======== Excerpted data
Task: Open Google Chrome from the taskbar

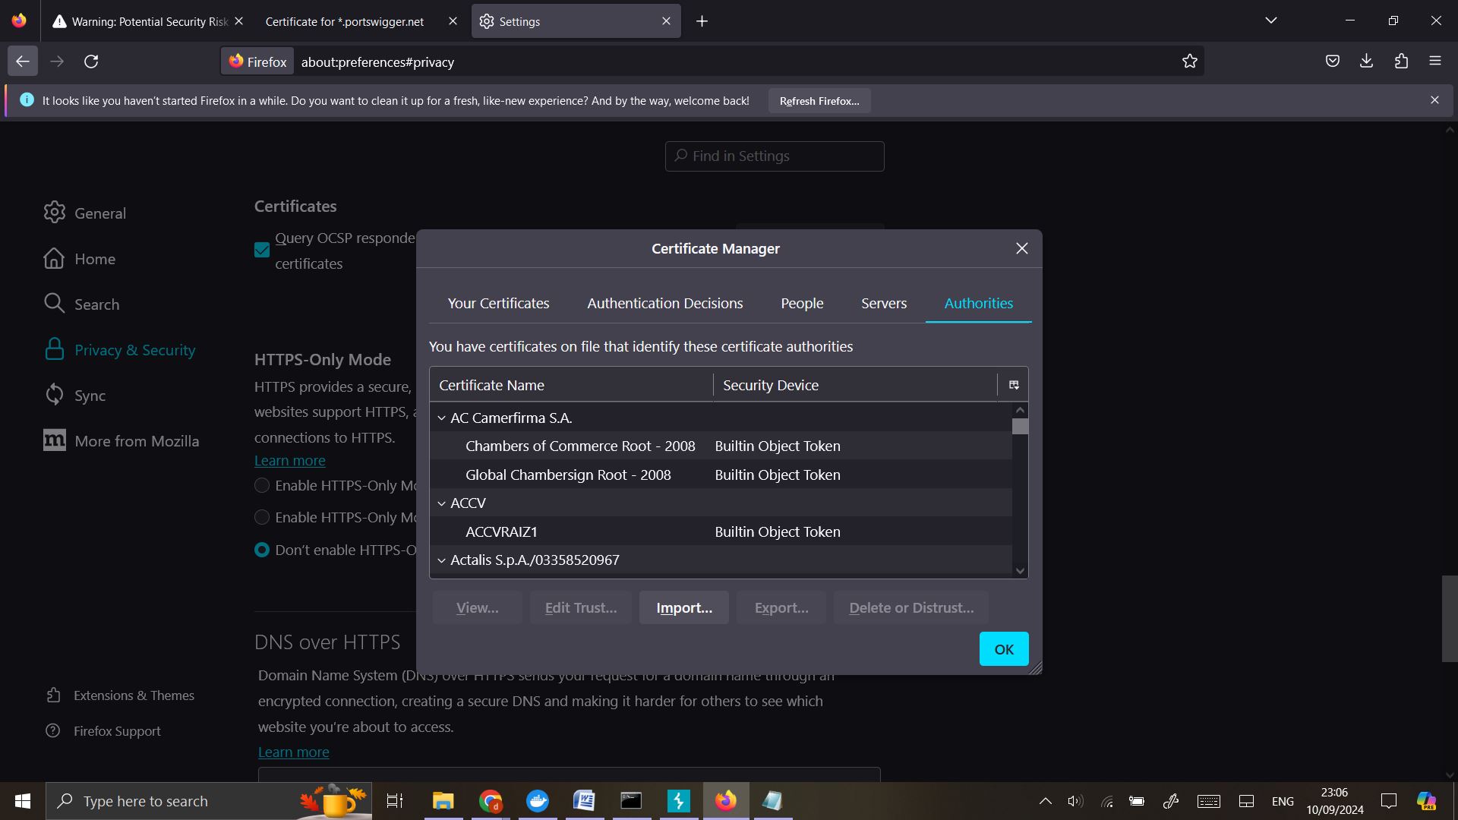Action: [x=491, y=800]
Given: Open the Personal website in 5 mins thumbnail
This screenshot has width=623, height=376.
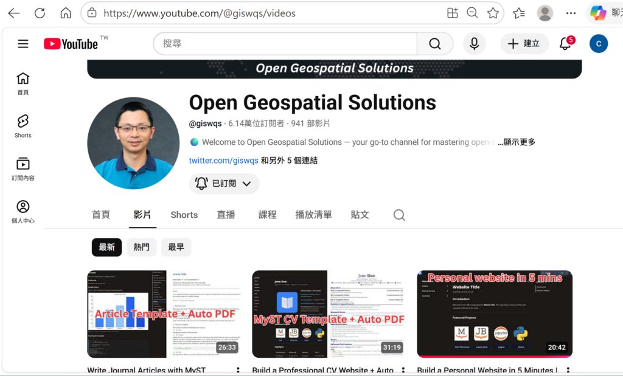Looking at the screenshot, I should (x=494, y=314).
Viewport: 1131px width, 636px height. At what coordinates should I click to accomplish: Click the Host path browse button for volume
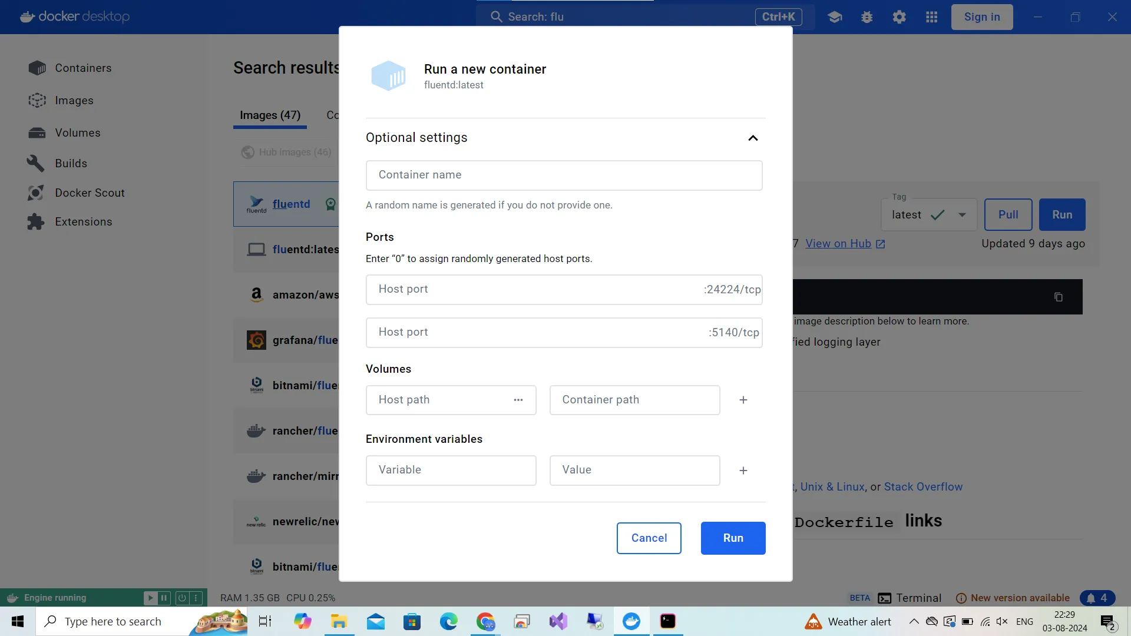click(519, 400)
================
Given instruction: Can you lay out the records from the line containing "Given: Open the" through the end of the records as a two-column CSV with the headers instruction and response? Give one row per record, with its text and its answer each in a single quoted field, line breaks replaced by spaces, and the pictures left out.

Complete response:
instruction,response
"Given: Open the Personal website in 5 mins thumbnail This screenshot has width=623, height=376.","Looking at the screenshot, I should (x=494, y=314)."
"Viewport: 1131px width, 636px height. At what coordinates should I click to accomplish: Click the Host path browse button for volume","click(519, 400)"